▶ [REQUIREMENT] Copy out the records word for word, starting with the line that contains "This screenshot has height=587, width=1170." and going on through the line that contains "click(247, 455)".

▶ [THE INPUT]

+++++

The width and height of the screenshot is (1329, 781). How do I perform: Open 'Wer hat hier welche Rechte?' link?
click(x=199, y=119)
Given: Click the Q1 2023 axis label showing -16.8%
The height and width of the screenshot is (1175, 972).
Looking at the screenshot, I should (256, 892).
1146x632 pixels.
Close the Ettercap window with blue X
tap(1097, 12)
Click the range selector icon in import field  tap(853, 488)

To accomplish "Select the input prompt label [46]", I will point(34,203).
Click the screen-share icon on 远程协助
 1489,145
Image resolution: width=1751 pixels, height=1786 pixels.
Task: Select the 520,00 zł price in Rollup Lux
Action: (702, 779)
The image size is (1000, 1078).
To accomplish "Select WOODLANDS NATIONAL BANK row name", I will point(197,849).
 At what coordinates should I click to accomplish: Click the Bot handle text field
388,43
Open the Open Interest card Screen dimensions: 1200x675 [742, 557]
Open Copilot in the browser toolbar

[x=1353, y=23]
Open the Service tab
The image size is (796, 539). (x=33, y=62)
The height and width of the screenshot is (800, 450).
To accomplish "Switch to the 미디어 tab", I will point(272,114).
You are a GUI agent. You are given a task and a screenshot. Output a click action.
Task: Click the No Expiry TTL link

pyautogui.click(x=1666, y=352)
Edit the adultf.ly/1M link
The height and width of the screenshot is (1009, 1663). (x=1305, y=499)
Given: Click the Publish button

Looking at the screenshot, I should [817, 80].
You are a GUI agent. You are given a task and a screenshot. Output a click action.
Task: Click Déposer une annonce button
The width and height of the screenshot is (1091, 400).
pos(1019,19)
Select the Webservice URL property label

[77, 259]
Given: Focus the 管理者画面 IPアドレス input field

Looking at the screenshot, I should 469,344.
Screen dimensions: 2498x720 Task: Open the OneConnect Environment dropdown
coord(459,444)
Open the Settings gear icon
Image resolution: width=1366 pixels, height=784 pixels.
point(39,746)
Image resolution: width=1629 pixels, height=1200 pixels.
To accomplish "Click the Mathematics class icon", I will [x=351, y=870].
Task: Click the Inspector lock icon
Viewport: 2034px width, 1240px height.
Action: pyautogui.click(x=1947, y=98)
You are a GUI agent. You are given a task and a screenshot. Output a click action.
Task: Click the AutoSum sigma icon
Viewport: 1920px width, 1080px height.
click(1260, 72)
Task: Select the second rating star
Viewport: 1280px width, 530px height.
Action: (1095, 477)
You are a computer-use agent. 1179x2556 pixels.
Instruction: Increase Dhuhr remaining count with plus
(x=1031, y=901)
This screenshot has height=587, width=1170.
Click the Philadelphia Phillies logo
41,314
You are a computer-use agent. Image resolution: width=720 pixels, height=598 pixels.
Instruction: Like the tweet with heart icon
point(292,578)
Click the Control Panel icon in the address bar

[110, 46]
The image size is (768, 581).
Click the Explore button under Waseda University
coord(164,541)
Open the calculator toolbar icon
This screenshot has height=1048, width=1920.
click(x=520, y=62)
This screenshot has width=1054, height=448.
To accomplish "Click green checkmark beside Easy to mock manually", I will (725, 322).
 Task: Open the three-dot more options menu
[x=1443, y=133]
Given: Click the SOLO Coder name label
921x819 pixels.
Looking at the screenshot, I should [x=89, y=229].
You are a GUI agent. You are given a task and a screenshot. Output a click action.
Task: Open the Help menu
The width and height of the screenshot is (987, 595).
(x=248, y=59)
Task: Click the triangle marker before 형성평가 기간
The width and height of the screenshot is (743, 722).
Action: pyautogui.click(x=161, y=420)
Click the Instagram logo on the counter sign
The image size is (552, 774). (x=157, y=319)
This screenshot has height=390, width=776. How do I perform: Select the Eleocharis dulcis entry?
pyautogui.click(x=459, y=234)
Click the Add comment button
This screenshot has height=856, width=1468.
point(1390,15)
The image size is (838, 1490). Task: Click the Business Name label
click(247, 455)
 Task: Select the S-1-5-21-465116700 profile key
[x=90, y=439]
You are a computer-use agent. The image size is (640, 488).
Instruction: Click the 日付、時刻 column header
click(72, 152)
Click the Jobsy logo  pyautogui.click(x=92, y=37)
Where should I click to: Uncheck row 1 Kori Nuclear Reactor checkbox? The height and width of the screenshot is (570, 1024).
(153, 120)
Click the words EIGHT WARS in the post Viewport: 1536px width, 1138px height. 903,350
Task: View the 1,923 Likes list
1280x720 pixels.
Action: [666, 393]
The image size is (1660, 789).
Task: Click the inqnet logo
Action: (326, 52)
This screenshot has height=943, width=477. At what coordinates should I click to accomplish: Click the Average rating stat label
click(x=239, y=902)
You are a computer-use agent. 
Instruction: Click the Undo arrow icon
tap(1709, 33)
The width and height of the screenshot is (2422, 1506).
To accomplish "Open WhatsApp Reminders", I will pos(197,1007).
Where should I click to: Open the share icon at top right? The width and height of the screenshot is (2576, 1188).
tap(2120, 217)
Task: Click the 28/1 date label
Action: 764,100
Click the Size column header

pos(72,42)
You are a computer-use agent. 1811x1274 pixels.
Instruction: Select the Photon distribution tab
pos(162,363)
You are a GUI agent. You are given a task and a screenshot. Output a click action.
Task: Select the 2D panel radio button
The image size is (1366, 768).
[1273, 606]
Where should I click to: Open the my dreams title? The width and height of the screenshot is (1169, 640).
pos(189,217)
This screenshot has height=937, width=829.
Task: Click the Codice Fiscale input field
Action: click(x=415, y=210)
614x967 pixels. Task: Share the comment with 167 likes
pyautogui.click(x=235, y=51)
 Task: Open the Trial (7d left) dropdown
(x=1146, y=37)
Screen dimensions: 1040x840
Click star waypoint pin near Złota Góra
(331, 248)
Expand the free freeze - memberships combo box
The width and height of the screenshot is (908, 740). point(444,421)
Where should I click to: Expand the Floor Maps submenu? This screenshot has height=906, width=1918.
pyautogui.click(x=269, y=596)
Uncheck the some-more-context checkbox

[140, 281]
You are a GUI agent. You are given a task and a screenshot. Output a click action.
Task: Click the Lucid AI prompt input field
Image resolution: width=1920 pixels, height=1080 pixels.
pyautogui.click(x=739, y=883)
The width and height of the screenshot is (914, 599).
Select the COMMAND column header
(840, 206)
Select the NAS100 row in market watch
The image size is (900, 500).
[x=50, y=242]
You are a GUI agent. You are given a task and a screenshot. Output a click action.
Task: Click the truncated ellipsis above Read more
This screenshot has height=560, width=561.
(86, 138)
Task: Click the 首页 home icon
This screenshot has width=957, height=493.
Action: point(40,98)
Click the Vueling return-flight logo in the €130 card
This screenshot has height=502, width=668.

+++++

▶ [FINAL RESULT]
This screenshot has height=587, width=1170.
Click the Philadelphia Phillies logo
41,314
You are a computer-use agent. Image resolution: width=720 pixels, height=598 pixels.
Instruction: Like the tweet with heart icon
point(292,578)
Click the Control Panel icon in the address bar

[110, 46]
The image size is (768, 581).
Click the Explore button under Waseda University
coord(164,541)
Open the calculator toolbar icon
This screenshot has height=1048, width=1920.
click(x=520, y=62)
This screenshot has width=1054, height=448.
To accomplish "Click green checkmark beside Easy to mock manually", I will (725, 322).
 Task: Open the three-dot more options menu
[x=1443, y=133]
Given: Click the SOLO Coder name label
921x819 pixels.
Looking at the screenshot, I should [x=89, y=229].
You are a GUI agent. You are given a task and a screenshot. Output a click action.
Task: Open the Help menu
The width and height of the screenshot is (987, 595).
(x=248, y=59)
Task: Click the triangle marker before 형성평가 기간
The width and height of the screenshot is (743, 722).
Action: pyautogui.click(x=161, y=420)
Click the Instagram logo on the counter sign
The image size is (552, 774). (x=157, y=319)
This screenshot has height=390, width=776. How do I perform: Select the Eleocharis dulcis entry?
pyautogui.click(x=459, y=234)
Click the Add comment button
This screenshot has height=856, width=1468.
point(1390,15)
The image size is (838, 1490). Task: Click the Business Name label
click(247, 455)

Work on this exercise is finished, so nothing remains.